═══ TEXT FOR ANALYSIS
In a recent piece for Mother Jones, Molly Redden looked at why it can be particularly hard for wrongfully convicted women to be exonerated (Women make up about 11 percent of the people convicted of violent crimes, but just 6 percent of those exonerated of violent crimes). Despite their good intentions, most innocence projects fail to bring justice to wrongly convicted women.  Why? Karen Daniel and Judy Royal—lawyers with Northwestern University Law School’s Center on Wrongful Convictions —spent three years pursuing that question. Their research brought them a number of insights, including the fact that women are far less likely to be exonerated using DNA evidence:

Daniel and Royal started by digging deep into the exonerations database. Their first insight had to do with DNA evidence—the very breakthrough that launched the innocence movement a quarter century ago. “Women tend not to be convicted of the types of crimes that can be overturned based on the results of DNA testing,” Daniel explained. Men perpetrate the overwhelming majority of rapes and murders of strangers. These crimes are much more likely to leave behind DNA evidence that can rule out an innocent suspect, or point to the real rapist or killer.
══════
═══ SUPPLIED RECORDS
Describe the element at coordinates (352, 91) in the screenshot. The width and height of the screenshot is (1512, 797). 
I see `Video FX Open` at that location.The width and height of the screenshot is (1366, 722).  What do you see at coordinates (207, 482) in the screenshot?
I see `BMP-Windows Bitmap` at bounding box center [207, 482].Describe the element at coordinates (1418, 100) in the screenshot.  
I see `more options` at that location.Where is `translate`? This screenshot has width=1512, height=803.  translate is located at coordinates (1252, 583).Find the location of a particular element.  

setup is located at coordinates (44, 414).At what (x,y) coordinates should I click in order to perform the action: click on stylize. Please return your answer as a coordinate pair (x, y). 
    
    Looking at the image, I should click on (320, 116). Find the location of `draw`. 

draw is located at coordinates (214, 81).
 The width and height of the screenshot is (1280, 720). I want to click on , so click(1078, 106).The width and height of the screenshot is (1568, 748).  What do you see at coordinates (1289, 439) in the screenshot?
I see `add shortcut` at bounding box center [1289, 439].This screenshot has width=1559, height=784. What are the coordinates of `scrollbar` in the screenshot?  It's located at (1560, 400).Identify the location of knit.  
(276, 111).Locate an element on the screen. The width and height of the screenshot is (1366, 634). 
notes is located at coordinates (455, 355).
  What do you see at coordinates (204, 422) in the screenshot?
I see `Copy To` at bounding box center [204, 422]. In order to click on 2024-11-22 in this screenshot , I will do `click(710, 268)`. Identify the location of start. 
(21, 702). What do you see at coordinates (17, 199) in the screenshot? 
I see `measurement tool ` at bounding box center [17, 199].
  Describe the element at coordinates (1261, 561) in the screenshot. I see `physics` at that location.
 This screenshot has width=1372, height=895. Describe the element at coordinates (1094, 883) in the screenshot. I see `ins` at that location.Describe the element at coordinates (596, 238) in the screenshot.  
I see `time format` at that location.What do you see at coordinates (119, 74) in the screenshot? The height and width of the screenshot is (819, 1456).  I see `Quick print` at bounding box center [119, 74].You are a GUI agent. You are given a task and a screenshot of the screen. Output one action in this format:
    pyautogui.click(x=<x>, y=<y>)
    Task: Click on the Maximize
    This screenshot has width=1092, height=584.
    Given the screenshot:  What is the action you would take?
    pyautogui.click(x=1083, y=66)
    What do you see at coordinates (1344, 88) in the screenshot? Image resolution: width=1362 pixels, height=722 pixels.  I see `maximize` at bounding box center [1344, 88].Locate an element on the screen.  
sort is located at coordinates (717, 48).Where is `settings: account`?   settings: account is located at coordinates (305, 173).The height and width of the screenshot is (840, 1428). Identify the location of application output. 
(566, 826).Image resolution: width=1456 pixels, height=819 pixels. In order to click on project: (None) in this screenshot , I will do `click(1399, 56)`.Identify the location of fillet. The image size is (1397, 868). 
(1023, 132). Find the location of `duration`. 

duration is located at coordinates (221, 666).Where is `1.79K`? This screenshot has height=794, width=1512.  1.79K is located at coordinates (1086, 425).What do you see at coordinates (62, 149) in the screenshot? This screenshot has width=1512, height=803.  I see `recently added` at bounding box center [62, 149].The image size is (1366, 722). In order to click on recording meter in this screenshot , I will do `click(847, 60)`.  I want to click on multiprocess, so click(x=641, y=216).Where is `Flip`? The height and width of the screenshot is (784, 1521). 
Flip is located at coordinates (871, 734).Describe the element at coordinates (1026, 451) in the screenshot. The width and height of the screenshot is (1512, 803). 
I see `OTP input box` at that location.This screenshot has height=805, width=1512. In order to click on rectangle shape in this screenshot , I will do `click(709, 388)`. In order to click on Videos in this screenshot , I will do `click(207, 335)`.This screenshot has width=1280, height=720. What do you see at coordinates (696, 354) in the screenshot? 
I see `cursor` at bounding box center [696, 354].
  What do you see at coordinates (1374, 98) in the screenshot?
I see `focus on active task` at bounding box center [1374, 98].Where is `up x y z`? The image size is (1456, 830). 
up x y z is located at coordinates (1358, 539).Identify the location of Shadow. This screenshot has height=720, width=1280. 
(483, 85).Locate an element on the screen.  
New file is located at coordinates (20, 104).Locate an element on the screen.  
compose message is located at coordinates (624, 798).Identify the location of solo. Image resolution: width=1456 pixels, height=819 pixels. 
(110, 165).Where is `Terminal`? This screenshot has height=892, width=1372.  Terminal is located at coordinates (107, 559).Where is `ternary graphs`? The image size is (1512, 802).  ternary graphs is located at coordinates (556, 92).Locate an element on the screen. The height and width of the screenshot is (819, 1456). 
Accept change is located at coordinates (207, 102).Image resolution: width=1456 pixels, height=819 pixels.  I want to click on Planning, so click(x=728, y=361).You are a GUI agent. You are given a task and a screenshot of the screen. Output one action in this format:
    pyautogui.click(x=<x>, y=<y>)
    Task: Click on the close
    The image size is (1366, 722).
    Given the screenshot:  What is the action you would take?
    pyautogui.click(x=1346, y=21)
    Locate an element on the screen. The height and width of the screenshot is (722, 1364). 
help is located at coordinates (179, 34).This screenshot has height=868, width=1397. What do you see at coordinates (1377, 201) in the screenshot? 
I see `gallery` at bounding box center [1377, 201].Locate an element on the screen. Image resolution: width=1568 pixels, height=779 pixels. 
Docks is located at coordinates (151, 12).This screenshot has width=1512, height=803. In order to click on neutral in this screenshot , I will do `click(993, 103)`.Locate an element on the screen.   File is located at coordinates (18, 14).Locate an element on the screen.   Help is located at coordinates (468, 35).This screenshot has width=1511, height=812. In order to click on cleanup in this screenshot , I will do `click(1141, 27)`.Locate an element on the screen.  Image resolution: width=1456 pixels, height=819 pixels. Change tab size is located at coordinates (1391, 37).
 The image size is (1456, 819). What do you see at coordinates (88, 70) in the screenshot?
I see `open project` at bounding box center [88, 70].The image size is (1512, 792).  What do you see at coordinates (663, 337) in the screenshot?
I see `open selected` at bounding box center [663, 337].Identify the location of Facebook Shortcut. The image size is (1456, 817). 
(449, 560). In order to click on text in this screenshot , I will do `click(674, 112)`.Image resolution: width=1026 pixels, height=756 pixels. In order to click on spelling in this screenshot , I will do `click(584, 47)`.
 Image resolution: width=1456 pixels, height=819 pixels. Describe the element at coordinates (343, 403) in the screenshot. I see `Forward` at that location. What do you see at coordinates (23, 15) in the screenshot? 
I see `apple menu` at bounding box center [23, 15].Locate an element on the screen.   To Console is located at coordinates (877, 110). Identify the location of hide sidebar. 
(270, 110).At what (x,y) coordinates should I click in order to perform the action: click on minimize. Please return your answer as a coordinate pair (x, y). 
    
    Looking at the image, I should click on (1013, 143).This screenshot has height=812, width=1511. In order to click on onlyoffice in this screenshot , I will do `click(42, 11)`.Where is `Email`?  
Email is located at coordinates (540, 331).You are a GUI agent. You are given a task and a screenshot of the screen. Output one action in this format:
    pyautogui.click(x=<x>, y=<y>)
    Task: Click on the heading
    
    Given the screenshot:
══════
> TASKS:
A) In the passage on wrongfully convicted women, how long did Karen Daniel and Judy Royal spend pursuing their question?
B) Please continue the passage on wrongfully convicted women, starting after its last sentence.
The listing is separate material and has no connection to the passage on wrongfully convicted women.

> RESULTS OF THE EXERCISE:
A) Three years.

B)
But when women kill, they usually kill someone close to them. And in most of those cases, DNA isn’t relevant. When a woman is suspected of killing her husband or her child, investigators are likely to find her DNA all over the crime scene whether she’s guilty or innocent—so DNA testing can do little to exonerate her. Sure enough, 27 percent of the men in the exonerations registry were freed using DNA evidence. The same was true of only 7.6 percent of the women.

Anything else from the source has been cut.